**About this exercise**
Give again, exactly as written, each line of the material below starting at the line that contains "Task: Select the" and ending at the line that contains "This screenshot has height=1033, width=1176.". Both ends count, and no other line does.

**Records for the task**

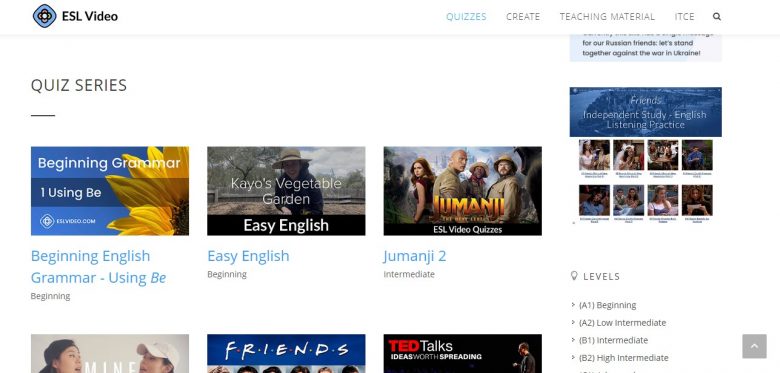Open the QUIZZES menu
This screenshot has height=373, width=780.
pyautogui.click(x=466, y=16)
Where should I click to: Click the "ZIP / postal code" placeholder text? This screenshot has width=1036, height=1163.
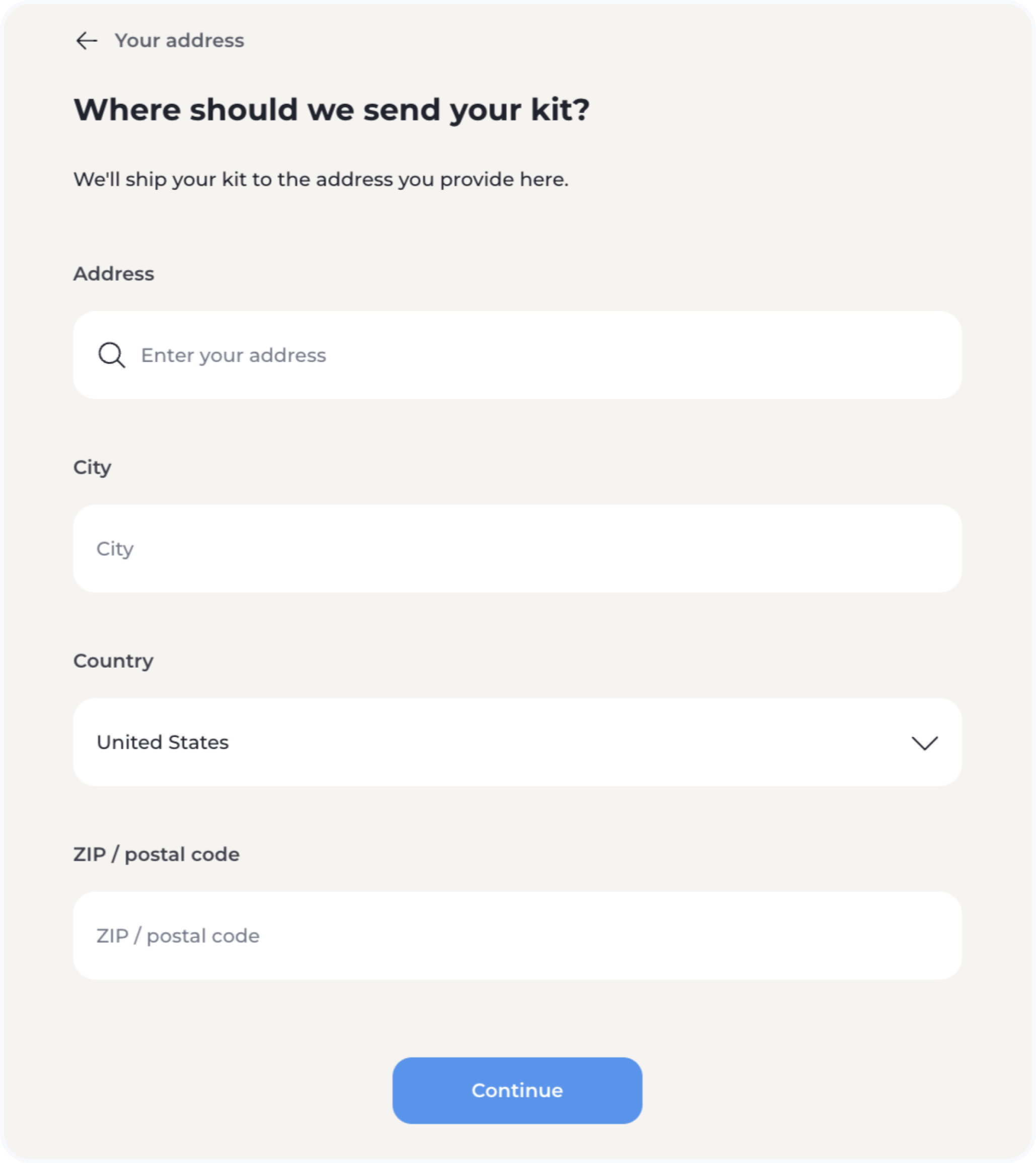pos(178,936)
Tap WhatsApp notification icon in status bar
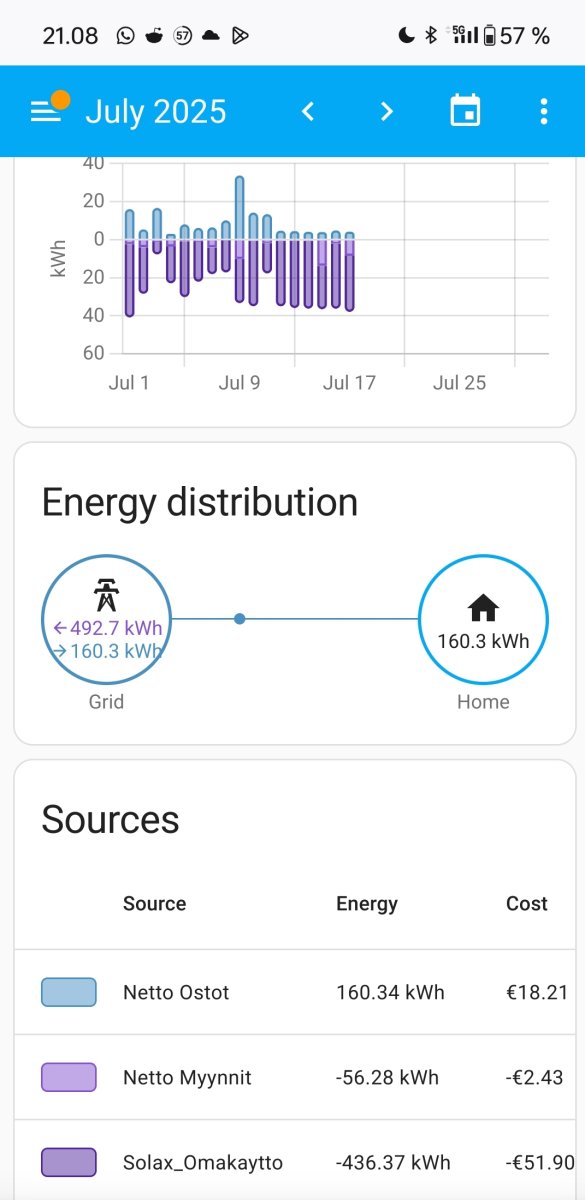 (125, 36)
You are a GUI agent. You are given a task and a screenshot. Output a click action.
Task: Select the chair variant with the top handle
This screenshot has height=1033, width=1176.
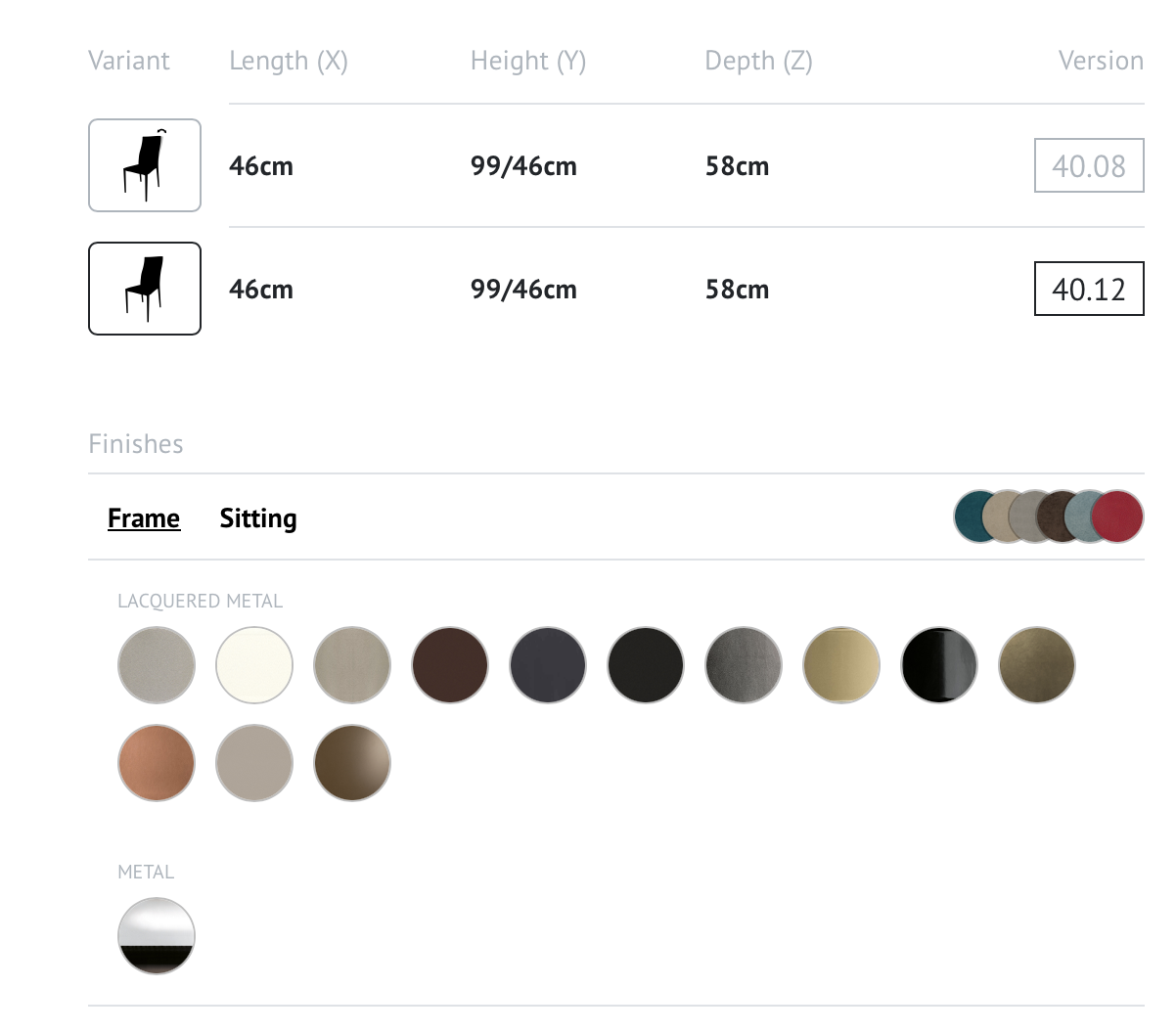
==
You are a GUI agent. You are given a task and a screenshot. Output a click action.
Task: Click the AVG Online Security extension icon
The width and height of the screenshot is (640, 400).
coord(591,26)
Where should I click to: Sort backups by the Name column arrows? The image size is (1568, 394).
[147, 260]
* * *
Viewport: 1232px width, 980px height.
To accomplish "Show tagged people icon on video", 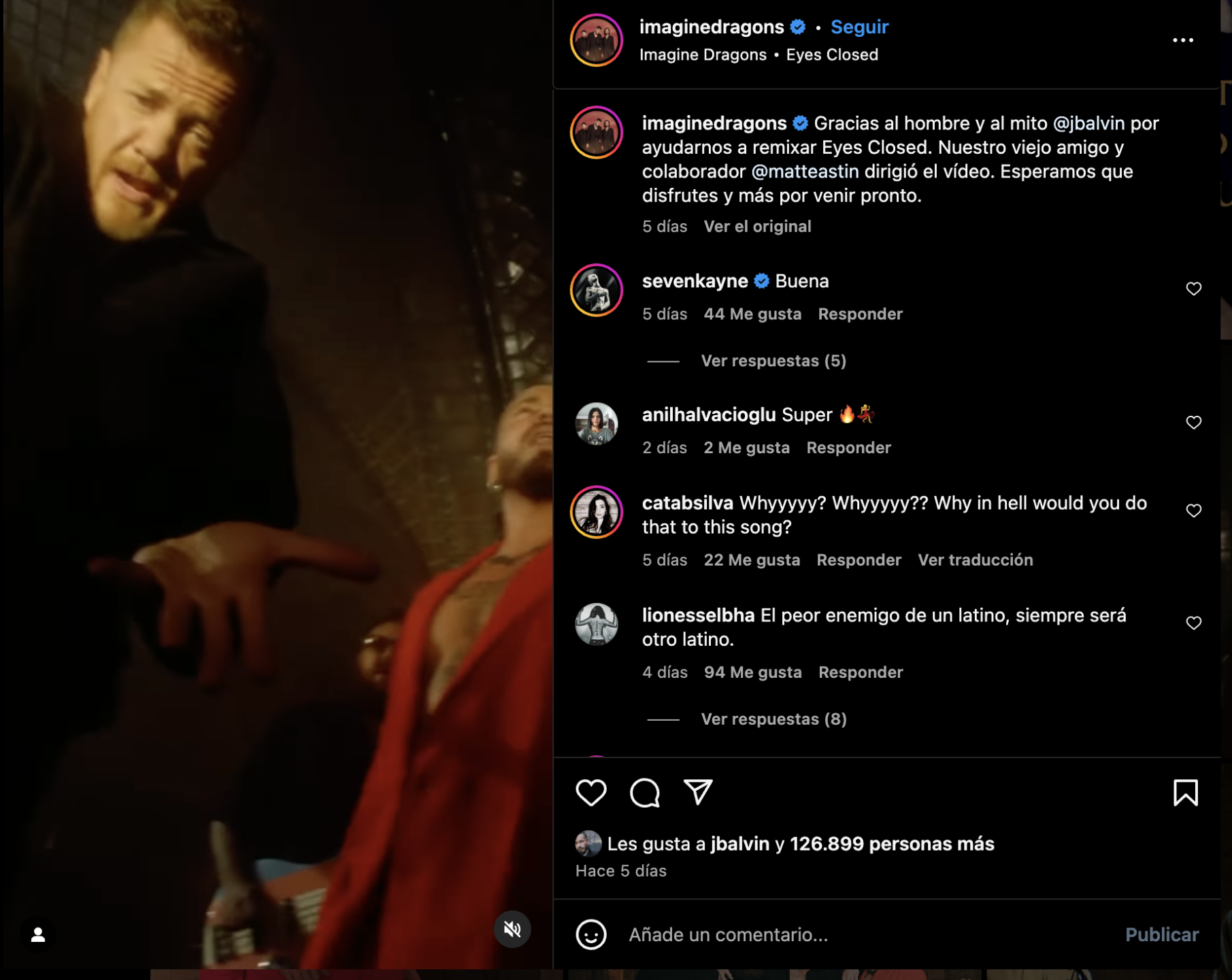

**Task response**
Task: Select the chair variant with the top handle
This screenshot has height=1033, width=1176.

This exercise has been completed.